(TASK TO CARRY OUT)
Only one portion of the data is to be written out: from the line bearing "This screenshot has height=751, width=1568." through the line bearing "Task: Export the 上传成果分类 pie chart". Write it exactly as it appears.

### INPUT RECORDS

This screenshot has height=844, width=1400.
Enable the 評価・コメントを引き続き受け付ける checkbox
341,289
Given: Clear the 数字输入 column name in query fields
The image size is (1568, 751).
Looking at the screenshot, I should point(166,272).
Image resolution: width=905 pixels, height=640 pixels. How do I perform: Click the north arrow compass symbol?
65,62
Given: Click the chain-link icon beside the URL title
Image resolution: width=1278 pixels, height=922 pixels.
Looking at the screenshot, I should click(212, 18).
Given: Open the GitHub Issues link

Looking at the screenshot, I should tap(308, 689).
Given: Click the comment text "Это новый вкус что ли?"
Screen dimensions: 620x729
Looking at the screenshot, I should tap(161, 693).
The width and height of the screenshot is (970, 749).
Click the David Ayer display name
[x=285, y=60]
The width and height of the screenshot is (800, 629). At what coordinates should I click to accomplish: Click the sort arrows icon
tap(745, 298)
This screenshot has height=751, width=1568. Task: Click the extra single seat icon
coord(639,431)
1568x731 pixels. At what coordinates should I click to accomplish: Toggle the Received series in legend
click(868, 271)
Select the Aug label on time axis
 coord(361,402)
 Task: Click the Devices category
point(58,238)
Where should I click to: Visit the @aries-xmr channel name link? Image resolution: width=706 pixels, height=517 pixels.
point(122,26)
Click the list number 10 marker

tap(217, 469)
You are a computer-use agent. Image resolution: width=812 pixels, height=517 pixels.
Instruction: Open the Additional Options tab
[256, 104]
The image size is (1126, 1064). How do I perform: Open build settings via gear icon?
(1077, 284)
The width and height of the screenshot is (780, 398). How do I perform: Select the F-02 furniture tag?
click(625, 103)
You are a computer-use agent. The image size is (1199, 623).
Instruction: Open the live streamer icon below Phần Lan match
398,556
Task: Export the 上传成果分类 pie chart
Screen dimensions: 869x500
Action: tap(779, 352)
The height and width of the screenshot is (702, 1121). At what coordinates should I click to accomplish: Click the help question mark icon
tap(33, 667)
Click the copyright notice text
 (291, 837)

######

(ANSWER TO THE EXERCISE)
This screenshot has height=751, width=1568. Task: Click the extra single seat icon
coord(639,431)
1568x731 pixels. At what coordinates should I click to accomplish: Toggle the Received series in legend
click(868, 271)
Select the Aug label on time axis
 coord(361,402)
 Task: Click the Devices category
point(58,238)
Where should I click to: Visit the @aries-xmr channel name link? Image resolution: width=706 pixels, height=517 pixels.
point(122,26)
Click the list number 10 marker

tap(217, 469)
You are a computer-use agent. Image resolution: width=812 pixels, height=517 pixels.
Instruction: Open the Additional Options tab
[256, 104]
The image size is (1126, 1064). How do I perform: Open build settings via gear icon?
(1077, 284)
The width and height of the screenshot is (780, 398). How do I perform: Select the F-02 furniture tag?
click(625, 103)
You are a computer-use agent. The image size is (1199, 623).
Instruction: Open the live streamer icon below Phần Lan match
398,556
Task: Export the 上传成果分类 pie chart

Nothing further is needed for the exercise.